= The exercise =
Copy each of the following lines word for word, leaving nothing out.
━━ Material provided
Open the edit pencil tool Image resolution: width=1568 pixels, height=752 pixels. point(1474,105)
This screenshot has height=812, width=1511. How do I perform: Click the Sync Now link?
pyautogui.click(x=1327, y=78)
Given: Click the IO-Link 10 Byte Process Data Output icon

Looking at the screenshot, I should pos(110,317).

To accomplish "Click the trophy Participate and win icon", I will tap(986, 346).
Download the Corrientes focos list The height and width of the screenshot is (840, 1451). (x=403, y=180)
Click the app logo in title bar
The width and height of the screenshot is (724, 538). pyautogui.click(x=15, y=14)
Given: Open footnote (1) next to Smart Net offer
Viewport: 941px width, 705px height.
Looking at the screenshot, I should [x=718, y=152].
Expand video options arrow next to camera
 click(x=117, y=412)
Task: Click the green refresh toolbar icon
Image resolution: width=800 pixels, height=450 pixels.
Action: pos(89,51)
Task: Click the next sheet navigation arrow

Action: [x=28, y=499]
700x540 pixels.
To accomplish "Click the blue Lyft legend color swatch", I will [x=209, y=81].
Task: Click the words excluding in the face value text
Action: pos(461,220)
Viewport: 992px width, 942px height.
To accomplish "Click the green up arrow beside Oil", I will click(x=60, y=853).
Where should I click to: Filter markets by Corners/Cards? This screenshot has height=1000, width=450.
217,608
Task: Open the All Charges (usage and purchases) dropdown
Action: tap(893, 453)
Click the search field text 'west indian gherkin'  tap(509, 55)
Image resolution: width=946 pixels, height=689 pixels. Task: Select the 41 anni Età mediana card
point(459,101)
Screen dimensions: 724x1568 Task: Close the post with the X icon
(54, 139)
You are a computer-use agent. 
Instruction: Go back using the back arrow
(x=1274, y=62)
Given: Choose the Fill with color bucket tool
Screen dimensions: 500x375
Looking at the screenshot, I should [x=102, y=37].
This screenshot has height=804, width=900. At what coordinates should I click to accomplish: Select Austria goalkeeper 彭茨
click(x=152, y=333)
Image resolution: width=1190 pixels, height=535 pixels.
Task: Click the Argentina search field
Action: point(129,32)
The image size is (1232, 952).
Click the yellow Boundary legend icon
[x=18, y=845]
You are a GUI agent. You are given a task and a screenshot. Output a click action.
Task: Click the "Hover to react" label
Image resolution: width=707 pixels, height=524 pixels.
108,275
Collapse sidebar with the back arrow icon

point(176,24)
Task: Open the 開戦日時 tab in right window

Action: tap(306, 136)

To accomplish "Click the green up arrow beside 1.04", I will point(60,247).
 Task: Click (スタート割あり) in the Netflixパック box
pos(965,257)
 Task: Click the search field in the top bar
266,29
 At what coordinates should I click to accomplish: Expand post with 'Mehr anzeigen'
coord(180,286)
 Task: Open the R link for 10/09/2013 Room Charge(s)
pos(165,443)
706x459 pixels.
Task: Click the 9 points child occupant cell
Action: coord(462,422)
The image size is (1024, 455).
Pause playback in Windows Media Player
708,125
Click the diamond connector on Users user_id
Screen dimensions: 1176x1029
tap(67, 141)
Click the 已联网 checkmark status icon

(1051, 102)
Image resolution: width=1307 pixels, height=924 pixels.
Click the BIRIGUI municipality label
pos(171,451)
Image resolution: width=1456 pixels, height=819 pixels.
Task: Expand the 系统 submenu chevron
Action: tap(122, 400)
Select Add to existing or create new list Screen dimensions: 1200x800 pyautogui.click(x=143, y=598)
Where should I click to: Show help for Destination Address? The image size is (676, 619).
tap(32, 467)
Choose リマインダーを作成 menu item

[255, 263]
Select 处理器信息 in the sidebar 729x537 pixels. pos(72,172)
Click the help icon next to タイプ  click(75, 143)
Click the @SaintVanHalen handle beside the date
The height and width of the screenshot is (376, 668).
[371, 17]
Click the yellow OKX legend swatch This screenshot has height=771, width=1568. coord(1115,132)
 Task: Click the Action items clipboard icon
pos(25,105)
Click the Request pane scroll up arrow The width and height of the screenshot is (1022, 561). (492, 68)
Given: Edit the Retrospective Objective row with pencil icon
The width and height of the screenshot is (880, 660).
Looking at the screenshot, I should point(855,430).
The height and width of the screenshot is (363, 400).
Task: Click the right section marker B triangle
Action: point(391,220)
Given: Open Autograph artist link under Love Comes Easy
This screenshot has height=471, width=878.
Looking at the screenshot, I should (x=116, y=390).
━━━━
= Exercise answer =
Open the edit pencil tool Image resolution: width=1568 pixels, height=752 pixels. point(1474,105)
This screenshot has height=812, width=1511. How do I perform: Click the Sync Now link?
pyautogui.click(x=1327, y=78)
Given: Click the IO-Link 10 Byte Process Data Output icon

Looking at the screenshot, I should pos(110,317).

To accomplish "Click the trophy Participate and win icon", I will tap(986, 346).
Download the Corrientes focos list The height and width of the screenshot is (840, 1451). (x=403, y=180)
Click the app logo in title bar
The width and height of the screenshot is (724, 538). pyautogui.click(x=15, y=14)
Given: Open footnote (1) next to Smart Net offer
Viewport: 941px width, 705px height.
Looking at the screenshot, I should [x=718, y=152].
Expand video options arrow next to camera
 click(x=117, y=412)
Task: Click the green refresh toolbar icon
Image resolution: width=800 pixels, height=450 pixels.
Action: pos(89,51)
Task: Click the next sheet navigation arrow

Action: [x=28, y=499]
700x540 pixels.
To accomplish "Click the blue Lyft legend color swatch", I will [x=209, y=81].
Task: Click the words excluding in the face value text
Action: pos(461,220)
Viewport: 992px width, 942px height.
To accomplish "Click the green up arrow beside Oil", I will click(x=60, y=853).
Where should I click to: Filter markets by Corners/Cards? This screenshot has height=1000, width=450.
217,608
Task: Open the All Charges (usage and purchases) dropdown
Action: tap(893, 453)
Click the search field text 'west indian gherkin'  tap(509, 55)
Image resolution: width=946 pixels, height=689 pixels. Task: Select the 41 anni Età mediana card
point(459,101)
Screen dimensions: 724x1568 Task: Close the post with the X icon
(54, 139)
You are a computer-use agent. 
Instruction: Go back using the back arrow
(x=1274, y=62)
Given: Choose the Fill with color bucket tool
Screen dimensions: 500x375
Looking at the screenshot, I should [x=102, y=37].
This screenshot has height=804, width=900. At what coordinates should I click to accomplish: Select Austria goalkeeper 彭茨
click(x=152, y=333)
Image resolution: width=1190 pixels, height=535 pixels.
Task: Click the Argentina search field
Action: point(129,32)
The image size is (1232, 952).
Click the yellow Boundary legend icon
[x=18, y=845]
You are a GUI agent. You are given a task and a screenshot. Output a click action.
Task: Click the "Hover to react" label
Image resolution: width=707 pixels, height=524 pixels.
108,275
Collapse sidebar with the back arrow icon

point(176,24)
Task: Open the 開戦日時 tab in right window

Action: tap(306, 136)

To accomplish "Click the green up arrow beside 1.04", I will point(60,247).
 Task: Click (スタート割あり) in the Netflixパック box
pos(965,257)
 Task: Click the search field in the top bar
266,29
 At what coordinates should I click to accomplish: Expand post with 'Mehr anzeigen'
coord(180,286)
 Task: Open the R link for 10/09/2013 Room Charge(s)
pos(165,443)
706x459 pixels.
Task: Click the 9 points child occupant cell
Action: coord(462,422)
The image size is (1024, 455).
Pause playback in Windows Media Player
708,125
Click the diamond connector on Users user_id
Screen dimensions: 1176x1029
tap(67, 141)
Click the 已联网 checkmark status icon

(1051, 102)
Image resolution: width=1307 pixels, height=924 pixels.
Click the BIRIGUI municipality label
pos(171,451)
Image resolution: width=1456 pixels, height=819 pixels.
Task: Expand the 系统 submenu chevron
Action: tap(122, 400)
Select Add to existing or create new list Screen dimensions: 1200x800 pyautogui.click(x=143, y=598)
Where should I click to: Show help for Destination Address? The image size is (676, 619).
tap(32, 467)
Choose リマインダーを作成 menu item

[255, 263]
Select 处理器信息 in the sidebar 729x537 pixels. pos(72,172)
Click the help icon next to タイプ  click(75, 143)
Click the @SaintVanHalen handle beside the date
The height and width of the screenshot is (376, 668).
[371, 17]
Click the yellow OKX legend swatch This screenshot has height=771, width=1568. coord(1115,132)
 Task: Click the Action items clipboard icon
pos(25,105)
Click the Request pane scroll up arrow The width and height of the screenshot is (1022, 561). (492, 68)
Given: Edit the Retrospective Objective row with pencil icon
The width and height of the screenshot is (880, 660).
Looking at the screenshot, I should point(855,430).
The height and width of the screenshot is (363, 400).
Task: Click the right section marker B triangle
Action: point(391,220)
Given: Open Autograph artist link under Love Comes Easy
This screenshot has height=471, width=878.
Looking at the screenshot, I should (x=116, y=390).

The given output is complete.